* [Exercise goal]: Retype the lines below exactly, from the one that contains "You are a GUI" through the last, and leave every picture out.

=== Begin Enclosure ===

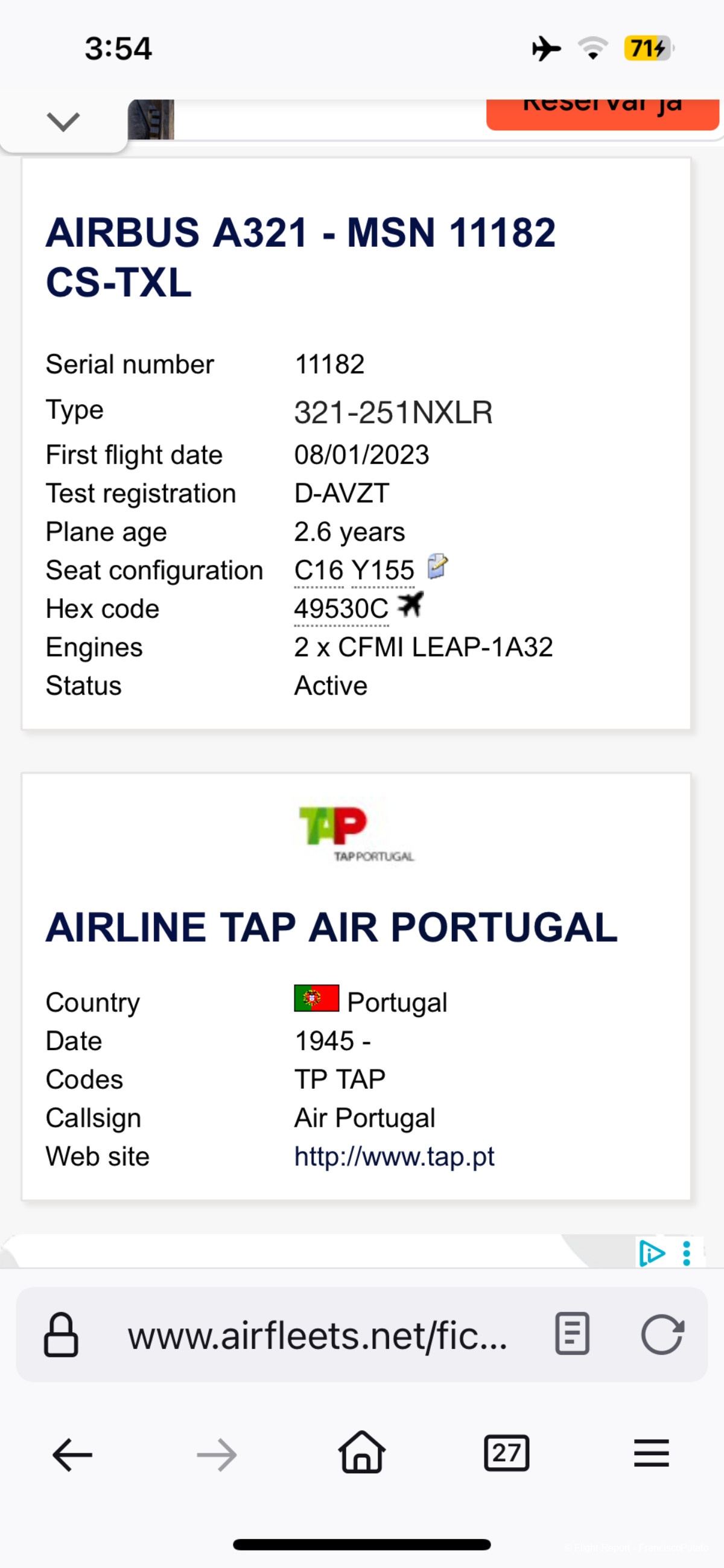
Task: Open the http://www.tap.pt website link
Action: (394, 1156)
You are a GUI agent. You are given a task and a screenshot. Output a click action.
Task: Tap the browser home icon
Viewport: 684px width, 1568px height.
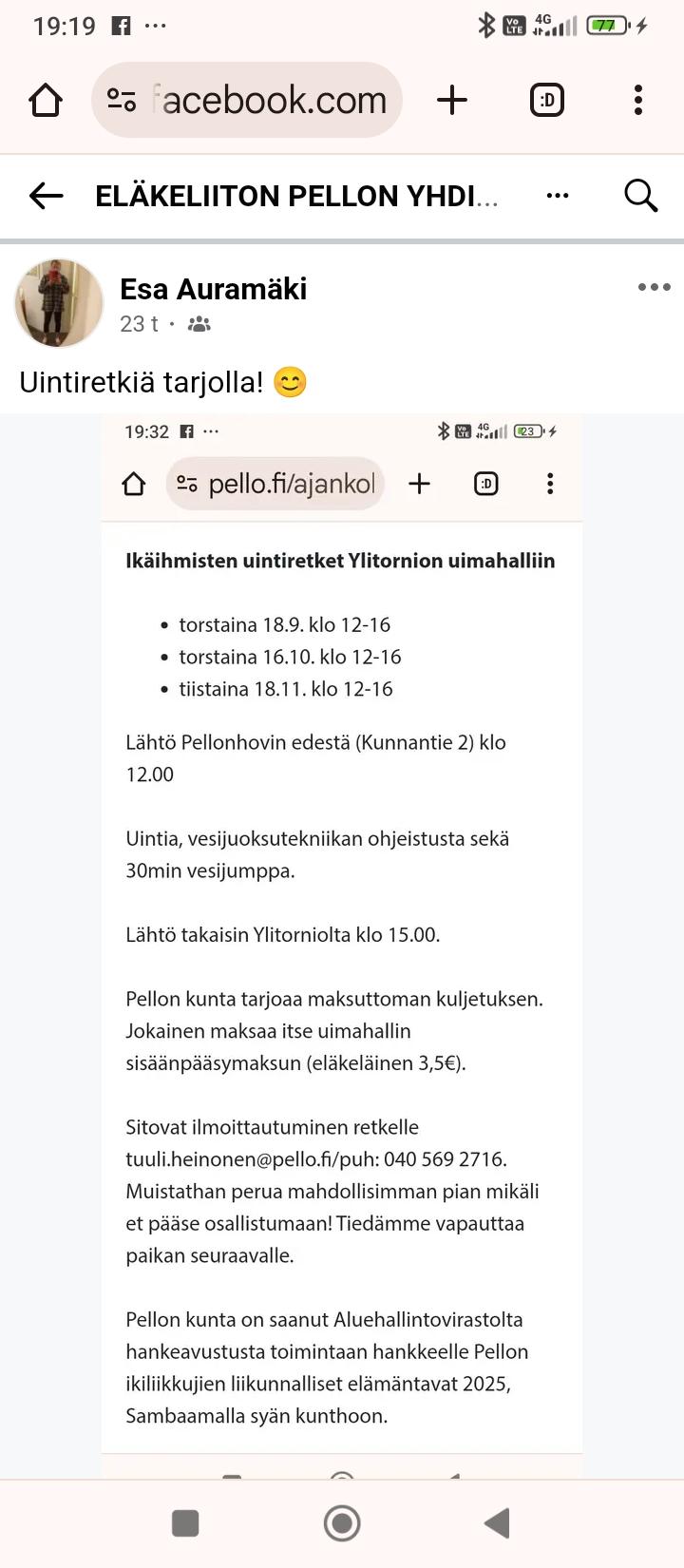[46, 100]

=== End Enclosure ===

* [Exercise result]:
You are a GUI agent. You are given a task and a screenshot. Output a click action.
Task: Tap the browser home icon
Viewport: 684px width, 1568px height.
[46, 100]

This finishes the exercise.